A highly respected figure at the Luxembourg bar, André Lutgen was fined €2,000 by the Luxembourg district court on Thursday morning for contempt of court. He must also pay a symbolic €1 to the civil party--investigating judge Filipe Rodrigues.
Lutgen's lawyers, who had pleaded for his acquittal, have already announced that they will appeal. “This conviction is unacceptable,” said François Prum in a press release. First of all, “André Lutgen is of the opinion that he did not commit any contempt”. But also, because the judgment is “incompatible with a lawyer's independence which is the fundamental principle of the legal profession.
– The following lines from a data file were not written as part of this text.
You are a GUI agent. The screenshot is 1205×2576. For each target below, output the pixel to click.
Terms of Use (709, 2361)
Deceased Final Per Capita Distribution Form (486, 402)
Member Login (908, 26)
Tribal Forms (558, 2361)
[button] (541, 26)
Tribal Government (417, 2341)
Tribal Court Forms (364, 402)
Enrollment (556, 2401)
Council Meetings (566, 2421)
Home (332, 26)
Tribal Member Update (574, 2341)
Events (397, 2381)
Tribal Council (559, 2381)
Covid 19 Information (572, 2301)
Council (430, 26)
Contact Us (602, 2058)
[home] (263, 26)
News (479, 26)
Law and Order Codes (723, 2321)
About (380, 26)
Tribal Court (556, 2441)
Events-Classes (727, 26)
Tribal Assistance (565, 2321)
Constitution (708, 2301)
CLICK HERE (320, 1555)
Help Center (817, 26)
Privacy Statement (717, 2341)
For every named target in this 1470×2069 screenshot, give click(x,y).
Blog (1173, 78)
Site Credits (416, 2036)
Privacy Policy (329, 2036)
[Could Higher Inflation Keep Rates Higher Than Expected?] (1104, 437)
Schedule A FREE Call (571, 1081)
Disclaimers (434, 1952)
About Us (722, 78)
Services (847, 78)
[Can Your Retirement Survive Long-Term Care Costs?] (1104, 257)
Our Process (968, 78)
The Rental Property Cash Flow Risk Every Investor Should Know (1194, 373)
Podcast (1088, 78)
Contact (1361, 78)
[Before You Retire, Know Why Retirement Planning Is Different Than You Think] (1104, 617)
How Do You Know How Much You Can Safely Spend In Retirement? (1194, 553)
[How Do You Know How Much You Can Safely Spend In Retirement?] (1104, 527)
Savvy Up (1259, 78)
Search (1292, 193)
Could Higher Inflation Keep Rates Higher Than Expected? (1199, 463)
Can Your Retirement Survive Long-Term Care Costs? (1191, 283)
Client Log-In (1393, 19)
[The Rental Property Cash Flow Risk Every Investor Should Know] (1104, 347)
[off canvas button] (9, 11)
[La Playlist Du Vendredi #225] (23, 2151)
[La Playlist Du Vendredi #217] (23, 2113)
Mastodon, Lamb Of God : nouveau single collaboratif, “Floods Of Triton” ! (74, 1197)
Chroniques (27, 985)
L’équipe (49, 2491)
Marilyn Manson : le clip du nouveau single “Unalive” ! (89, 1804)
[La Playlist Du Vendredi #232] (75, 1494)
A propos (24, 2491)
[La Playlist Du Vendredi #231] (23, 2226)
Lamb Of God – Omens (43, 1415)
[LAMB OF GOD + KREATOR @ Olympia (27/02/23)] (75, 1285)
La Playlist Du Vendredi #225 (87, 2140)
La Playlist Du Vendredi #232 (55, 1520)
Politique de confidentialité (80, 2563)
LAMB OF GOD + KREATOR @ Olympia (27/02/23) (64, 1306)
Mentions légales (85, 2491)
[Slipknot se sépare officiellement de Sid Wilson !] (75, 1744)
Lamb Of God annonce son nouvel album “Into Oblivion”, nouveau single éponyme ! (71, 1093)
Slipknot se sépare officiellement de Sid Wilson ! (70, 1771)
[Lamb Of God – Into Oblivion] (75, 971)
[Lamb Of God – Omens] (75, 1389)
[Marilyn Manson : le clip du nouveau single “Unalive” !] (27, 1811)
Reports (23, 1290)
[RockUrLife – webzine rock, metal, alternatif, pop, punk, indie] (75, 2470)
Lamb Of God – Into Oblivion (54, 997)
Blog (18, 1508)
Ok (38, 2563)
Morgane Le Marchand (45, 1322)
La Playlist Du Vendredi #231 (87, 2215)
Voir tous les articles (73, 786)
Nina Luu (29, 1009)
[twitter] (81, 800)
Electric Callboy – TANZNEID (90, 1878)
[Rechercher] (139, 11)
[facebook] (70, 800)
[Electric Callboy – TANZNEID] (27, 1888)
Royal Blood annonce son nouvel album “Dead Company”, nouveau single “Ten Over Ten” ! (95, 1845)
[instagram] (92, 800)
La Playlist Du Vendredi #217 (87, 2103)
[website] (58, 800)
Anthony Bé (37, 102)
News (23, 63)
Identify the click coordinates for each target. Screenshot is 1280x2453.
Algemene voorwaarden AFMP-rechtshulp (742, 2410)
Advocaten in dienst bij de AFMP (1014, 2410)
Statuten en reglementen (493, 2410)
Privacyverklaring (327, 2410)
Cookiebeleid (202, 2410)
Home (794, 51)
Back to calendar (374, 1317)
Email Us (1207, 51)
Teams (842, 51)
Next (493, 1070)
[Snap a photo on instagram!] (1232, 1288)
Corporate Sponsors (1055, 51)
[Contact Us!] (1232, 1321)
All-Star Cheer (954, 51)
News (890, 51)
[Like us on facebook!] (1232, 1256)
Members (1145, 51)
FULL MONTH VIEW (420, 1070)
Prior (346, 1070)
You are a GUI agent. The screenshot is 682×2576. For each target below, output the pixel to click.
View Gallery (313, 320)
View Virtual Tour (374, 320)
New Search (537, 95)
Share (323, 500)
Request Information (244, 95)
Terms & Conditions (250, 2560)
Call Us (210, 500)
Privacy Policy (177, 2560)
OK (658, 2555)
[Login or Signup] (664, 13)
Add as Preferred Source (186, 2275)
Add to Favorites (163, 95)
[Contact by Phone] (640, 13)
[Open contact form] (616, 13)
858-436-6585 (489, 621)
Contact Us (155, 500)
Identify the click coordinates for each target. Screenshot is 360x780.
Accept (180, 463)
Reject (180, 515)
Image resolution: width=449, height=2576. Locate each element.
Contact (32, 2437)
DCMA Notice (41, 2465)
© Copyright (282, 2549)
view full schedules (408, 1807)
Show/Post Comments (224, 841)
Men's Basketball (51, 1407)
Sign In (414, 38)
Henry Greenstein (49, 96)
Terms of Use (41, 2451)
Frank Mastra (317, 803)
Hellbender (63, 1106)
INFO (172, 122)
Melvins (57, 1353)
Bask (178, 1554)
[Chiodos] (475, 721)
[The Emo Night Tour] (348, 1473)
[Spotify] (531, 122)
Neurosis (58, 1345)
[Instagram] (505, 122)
But also with the fundamental rights of André Lutgen.”
This chapter is therefore not the last in what appears to be a judicial saga. But it says a lot about the increasingly tense relations between lawyers and the judiciary.
The case arose when an email sent by Lutgen, following an accident at work, to the state prosecutor and to the justice and economy ministers was not to the liking of the investigating judge, Filipe Rodrigues, who was in charge of this case. He filed a complaint for attempted intimidation and contempt. Against all expectations, the lawyer was charged and had to appear in court.
The first hearing, before the 7th correctional chamber, was short-lived, as the president was the subject of a request for recusal.
A new trial took place before another chamber. It was this chamber that ended up convicting the lawyer.
The whole legal community was very worried about the outcome of this trial, one of the issues being the lawyer's freedom to act, particularly in terms of his choice of defence. Lutgen also received strong support throughout the trial.
One of the fears expressed by Rodrigues, that the emails sent by André Lutgen would harm his career, proved to be unfounded as his mandate as an investigating magistrate was extended for three years on 1 November.